• How to complete this task:
With every mark kept, transcribe all of the records.

• Record set:
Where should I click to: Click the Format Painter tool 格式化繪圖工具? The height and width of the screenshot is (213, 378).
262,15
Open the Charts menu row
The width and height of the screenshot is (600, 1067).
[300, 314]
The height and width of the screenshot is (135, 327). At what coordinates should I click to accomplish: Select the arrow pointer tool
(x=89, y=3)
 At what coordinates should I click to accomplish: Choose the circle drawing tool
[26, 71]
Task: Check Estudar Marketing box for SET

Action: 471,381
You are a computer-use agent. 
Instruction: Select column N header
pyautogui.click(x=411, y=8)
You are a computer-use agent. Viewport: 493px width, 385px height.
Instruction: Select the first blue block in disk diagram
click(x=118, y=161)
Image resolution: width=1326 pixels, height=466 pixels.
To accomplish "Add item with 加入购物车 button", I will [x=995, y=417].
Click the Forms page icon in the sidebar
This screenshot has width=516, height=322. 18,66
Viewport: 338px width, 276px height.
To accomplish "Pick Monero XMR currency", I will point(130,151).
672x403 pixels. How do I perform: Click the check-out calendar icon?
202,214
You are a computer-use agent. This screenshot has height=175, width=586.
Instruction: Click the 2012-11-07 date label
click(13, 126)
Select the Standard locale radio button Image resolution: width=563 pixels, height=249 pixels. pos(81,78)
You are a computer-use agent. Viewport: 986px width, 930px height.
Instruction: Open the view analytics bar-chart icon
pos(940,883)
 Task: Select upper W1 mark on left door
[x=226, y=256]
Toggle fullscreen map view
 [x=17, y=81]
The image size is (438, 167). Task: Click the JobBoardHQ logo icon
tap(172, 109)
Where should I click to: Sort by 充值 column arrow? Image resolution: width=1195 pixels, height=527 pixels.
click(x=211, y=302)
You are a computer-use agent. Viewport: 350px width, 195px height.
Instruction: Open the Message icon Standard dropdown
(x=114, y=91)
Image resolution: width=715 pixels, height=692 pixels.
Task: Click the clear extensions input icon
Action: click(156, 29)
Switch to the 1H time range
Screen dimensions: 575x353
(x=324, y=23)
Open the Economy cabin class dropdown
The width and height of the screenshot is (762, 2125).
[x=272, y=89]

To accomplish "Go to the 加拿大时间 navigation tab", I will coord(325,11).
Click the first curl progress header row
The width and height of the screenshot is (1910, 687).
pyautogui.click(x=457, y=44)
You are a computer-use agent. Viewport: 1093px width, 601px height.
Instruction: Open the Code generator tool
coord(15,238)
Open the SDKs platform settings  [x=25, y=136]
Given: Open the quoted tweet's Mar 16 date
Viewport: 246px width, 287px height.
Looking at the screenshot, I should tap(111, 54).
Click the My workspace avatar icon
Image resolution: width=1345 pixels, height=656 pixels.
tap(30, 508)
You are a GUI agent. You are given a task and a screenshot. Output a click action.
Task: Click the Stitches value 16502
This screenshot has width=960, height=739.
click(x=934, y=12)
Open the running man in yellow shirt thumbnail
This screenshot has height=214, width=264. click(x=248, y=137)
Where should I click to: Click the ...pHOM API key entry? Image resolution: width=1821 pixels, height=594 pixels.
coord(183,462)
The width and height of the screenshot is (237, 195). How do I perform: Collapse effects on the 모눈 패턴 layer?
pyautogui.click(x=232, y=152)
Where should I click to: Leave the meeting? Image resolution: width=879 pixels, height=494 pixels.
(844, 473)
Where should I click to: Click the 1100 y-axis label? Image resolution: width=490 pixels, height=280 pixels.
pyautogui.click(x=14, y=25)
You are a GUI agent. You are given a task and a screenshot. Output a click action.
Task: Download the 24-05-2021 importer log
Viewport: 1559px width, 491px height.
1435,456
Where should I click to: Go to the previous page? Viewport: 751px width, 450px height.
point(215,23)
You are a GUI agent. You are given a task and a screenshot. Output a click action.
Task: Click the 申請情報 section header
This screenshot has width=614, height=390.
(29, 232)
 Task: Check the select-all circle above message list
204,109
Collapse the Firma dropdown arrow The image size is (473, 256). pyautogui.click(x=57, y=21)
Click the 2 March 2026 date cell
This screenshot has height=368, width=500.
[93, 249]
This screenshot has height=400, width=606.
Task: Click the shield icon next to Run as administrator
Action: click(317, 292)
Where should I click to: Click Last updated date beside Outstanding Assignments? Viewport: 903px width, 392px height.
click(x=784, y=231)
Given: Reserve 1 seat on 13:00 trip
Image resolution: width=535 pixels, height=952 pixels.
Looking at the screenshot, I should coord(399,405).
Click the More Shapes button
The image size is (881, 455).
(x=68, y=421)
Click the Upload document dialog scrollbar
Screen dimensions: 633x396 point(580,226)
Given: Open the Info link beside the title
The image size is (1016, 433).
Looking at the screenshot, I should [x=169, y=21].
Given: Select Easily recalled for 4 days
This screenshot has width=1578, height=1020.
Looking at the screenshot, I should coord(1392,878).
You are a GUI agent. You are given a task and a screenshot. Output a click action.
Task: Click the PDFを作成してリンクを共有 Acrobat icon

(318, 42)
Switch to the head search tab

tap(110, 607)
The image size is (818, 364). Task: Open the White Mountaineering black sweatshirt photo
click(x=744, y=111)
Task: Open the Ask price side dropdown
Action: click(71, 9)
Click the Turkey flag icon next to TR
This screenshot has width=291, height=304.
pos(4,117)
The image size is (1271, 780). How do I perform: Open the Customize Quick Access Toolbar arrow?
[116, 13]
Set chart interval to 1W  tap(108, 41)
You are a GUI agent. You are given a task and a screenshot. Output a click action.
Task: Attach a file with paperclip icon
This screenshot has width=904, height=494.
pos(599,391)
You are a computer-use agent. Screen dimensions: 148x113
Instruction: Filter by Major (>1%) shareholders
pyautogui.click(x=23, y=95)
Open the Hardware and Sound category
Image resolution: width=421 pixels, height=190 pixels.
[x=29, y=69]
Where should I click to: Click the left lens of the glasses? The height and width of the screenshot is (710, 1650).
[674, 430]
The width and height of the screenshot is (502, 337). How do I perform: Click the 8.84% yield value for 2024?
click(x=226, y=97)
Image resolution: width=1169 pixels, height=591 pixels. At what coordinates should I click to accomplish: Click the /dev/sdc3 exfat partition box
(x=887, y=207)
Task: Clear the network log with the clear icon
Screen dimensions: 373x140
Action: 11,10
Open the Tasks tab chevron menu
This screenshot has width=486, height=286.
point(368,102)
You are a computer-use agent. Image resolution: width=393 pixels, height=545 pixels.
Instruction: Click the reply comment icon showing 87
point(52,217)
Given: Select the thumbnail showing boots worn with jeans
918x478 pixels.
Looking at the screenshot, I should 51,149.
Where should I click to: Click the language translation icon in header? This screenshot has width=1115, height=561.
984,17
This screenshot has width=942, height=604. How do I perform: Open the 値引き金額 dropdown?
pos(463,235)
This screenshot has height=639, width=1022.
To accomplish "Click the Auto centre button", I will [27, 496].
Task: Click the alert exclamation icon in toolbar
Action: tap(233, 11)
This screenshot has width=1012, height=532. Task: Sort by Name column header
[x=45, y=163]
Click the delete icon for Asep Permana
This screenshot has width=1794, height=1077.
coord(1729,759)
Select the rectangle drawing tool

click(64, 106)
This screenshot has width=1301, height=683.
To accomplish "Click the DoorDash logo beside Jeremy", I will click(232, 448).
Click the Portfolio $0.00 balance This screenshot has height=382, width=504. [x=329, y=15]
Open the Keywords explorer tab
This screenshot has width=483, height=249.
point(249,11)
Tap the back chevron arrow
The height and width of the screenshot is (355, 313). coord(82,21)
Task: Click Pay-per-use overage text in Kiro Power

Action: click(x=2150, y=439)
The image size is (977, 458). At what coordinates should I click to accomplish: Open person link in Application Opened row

• Result:
Where should I click to: Click the Format Painter tool 格式化繪圖工具? The height and width of the screenshot is (213, 378).
262,15
Open the Charts menu row
The width and height of the screenshot is (600, 1067).
[300, 314]
The height and width of the screenshot is (135, 327). At what coordinates should I click to accomplish: Select the arrow pointer tool
(x=89, y=3)
 At what coordinates should I click to accomplish: Choose the circle drawing tool
[26, 71]
Task: Check Estudar Marketing box for SET

Action: 471,381
You are a computer-use agent. 
Instruction: Select column N header
pyautogui.click(x=411, y=8)
You are a computer-use agent. Viewport: 493px width, 385px height.
Instruction: Select the first blue block in disk diagram
click(x=118, y=161)
Image resolution: width=1326 pixels, height=466 pixels.
To accomplish "Add item with 加入购物车 button", I will [x=995, y=417].
Click the Forms page icon in the sidebar
This screenshot has width=516, height=322. 18,66
Viewport: 338px width, 276px height.
To accomplish "Pick Monero XMR currency", I will point(130,151).
672x403 pixels. How do I perform: Click the check-out calendar icon?
202,214
You are a computer-use agent. This screenshot has height=175, width=586.
Instruction: Click the 2012-11-07 date label
click(13, 126)
Select the Standard locale radio button Image resolution: width=563 pixels, height=249 pixels. pos(81,78)
You are a computer-use agent. Viewport: 986px width, 930px height.
Instruction: Open the view analytics bar-chart icon
pos(940,883)
 Task: Select upper W1 mark on left door
[x=226, y=256]
Toggle fullscreen map view
 [x=17, y=81]
The image size is (438, 167). Task: Click the JobBoardHQ logo icon
tap(172, 109)
Where should I click to: Sort by 充值 column arrow? Image resolution: width=1195 pixels, height=527 pixels.
click(x=211, y=302)
You are a computer-use agent. Viewport: 350px width, 195px height.
Instruction: Open the Message icon Standard dropdown
(x=114, y=91)
Image resolution: width=715 pixels, height=692 pixels.
Task: Click the clear extensions input icon
Action: click(156, 29)
Switch to the 1H time range
Screen dimensions: 575x353
(x=324, y=23)
Open the Economy cabin class dropdown
The width and height of the screenshot is (762, 2125).
[x=272, y=89]

To accomplish "Go to the 加拿大时间 navigation tab", I will coord(325,11).
Click the first curl progress header row
The width and height of the screenshot is (1910, 687).
pyautogui.click(x=457, y=44)
You are a computer-use agent. Viewport: 1093px width, 601px height.
Instruction: Open the Code generator tool
coord(15,238)
Open the SDKs platform settings  [x=25, y=136]
Given: Open the quoted tweet's Mar 16 date
Viewport: 246px width, 287px height.
Looking at the screenshot, I should tap(111, 54).
Click the My workspace avatar icon
Image resolution: width=1345 pixels, height=656 pixels.
tap(30, 508)
You are a GUI agent. You are given a task and a screenshot. Output a click action.
Task: Click the Stitches value 16502
This screenshot has width=960, height=739.
click(x=934, y=12)
Open the running man in yellow shirt thumbnail
This screenshot has height=214, width=264. click(x=248, y=137)
Where should I click to: Click the ...pHOM API key entry? Image resolution: width=1821 pixels, height=594 pixels.
coord(183,462)
The width and height of the screenshot is (237, 195). How do I perform: Collapse effects on the 모눈 패턴 layer?
pyautogui.click(x=232, y=152)
Where should I click to: Leave the meeting? Image resolution: width=879 pixels, height=494 pixels.
(844, 473)
Where should I click to: Click the 1100 y-axis label? Image resolution: width=490 pixels, height=280 pixels.
pyautogui.click(x=14, y=25)
You are a GUI agent. You are given a task and a screenshot. Output a click action.
Task: Download the 24-05-2021 importer log
Viewport: 1559px width, 491px height.
1435,456
Where should I click to: Go to the previous page? Viewport: 751px width, 450px height.
point(215,23)
You are a GUI agent. You are given a task and a screenshot. Output a click action.
Task: Click the 申請情報 section header
This screenshot has width=614, height=390.
(29, 232)
 Task: Check the select-all circle above message list
204,109
Collapse the Firma dropdown arrow The image size is (473, 256). pyautogui.click(x=57, y=21)
Click the 2 March 2026 date cell
This screenshot has height=368, width=500.
[93, 249]
This screenshot has height=400, width=606.
Task: Click the shield icon next to Run as administrator
Action: click(317, 292)
Where should I click to: Click Last updated date beside Outstanding Assignments? Viewport: 903px width, 392px height.
click(x=784, y=231)
Given: Reserve 1 seat on 13:00 trip
Image resolution: width=535 pixels, height=952 pixels.
Looking at the screenshot, I should coord(399,405).
Click the More Shapes button
The image size is (881, 455).
(x=68, y=421)
Click the Upload document dialog scrollbar
Screen dimensions: 633x396 point(580,226)
Given: Open the Info link beside the title
The image size is (1016, 433).
Looking at the screenshot, I should [x=169, y=21].
Given: Select Easily recalled for 4 days
This screenshot has width=1578, height=1020.
Looking at the screenshot, I should coord(1392,878).
You are a GUI agent. You are given a task and a screenshot. Output a click action.
Task: Click the PDFを作成してリンクを共有 Acrobat icon

(318, 42)
Switch to the head search tab

tap(110, 607)
The image size is (818, 364). Task: Open the White Mountaineering black sweatshirt photo
click(x=744, y=111)
Task: Open the Ask price side dropdown
Action: click(71, 9)
Click the Turkey flag icon next to TR
This screenshot has width=291, height=304.
pos(4,117)
The image size is (1271, 780). How do I perform: Open the Customize Quick Access Toolbar arrow?
[116, 13]
Set chart interval to 1W  tap(108, 41)
You are a GUI agent. You are given a task and a screenshot. Output a click action.
Task: Attach a file with paperclip icon
This screenshot has width=904, height=494.
pos(599,391)
You are a computer-use agent. Screen dimensions: 148x113
Instruction: Filter by Major (>1%) shareholders
pyautogui.click(x=23, y=95)
Open the Hardware and Sound category
Image resolution: width=421 pixels, height=190 pixels.
[x=29, y=69]
Where should I click to: Click the left lens of the glasses? The height and width of the screenshot is (710, 1650).
[674, 430]
The width and height of the screenshot is (502, 337). How do I perform: Click the 8.84% yield value for 2024?
click(x=226, y=97)
Image resolution: width=1169 pixels, height=591 pixels. At what coordinates should I click to accomplish: Click the /dev/sdc3 exfat partition box
(x=887, y=207)
Task: Clear the network log with the clear icon
Screen dimensions: 373x140
Action: 11,10
Open the Tasks tab chevron menu
This screenshot has width=486, height=286.
point(368,102)
You are a computer-use agent. Image resolution: width=393 pixels, height=545 pixels.
Instruction: Click the reply comment icon showing 87
point(52,217)
Given: Select the thumbnail showing boots worn with jeans
918x478 pixels.
Looking at the screenshot, I should 51,149.
Where should I click to: Click the language translation icon in header? This screenshot has width=1115, height=561.
984,17
This screenshot has width=942, height=604. How do I perform: Open the 値引き金額 dropdown?
pos(463,235)
This screenshot has height=639, width=1022.
To accomplish "Click the Auto centre button", I will [27, 496].
Task: Click the alert exclamation icon in toolbar
Action: tap(233, 11)
This screenshot has width=1012, height=532. Task: Sort by Name column header
[x=45, y=163]
Click the delete icon for Asep Permana
This screenshot has width=1794, height=1077.
coord(1729,759)
Select the rectangle drawing tool

click(64, 106)
This screenshot has width=1301, height=683.
To accomplish "Click the DoorDash logo beside Jeremy", I will click(232, 448).
Click the Portfolio $0.00 balance This screenshot has height=382, width=504. [x=329, y=15]
Open the Keywords explorer tab
This screenshot has width=483, height=249.
point(249,11)
Tap the back chevron arrow
The height and width of the screenshot is (355, 313). coord(82,21)
Task: Click Pay-per-use overage text in Kiro Power

Action: click(x=2150, y=439)
The image size is (977, 458). At what coordinates should I click to accomplish: Open person link in Application Opened row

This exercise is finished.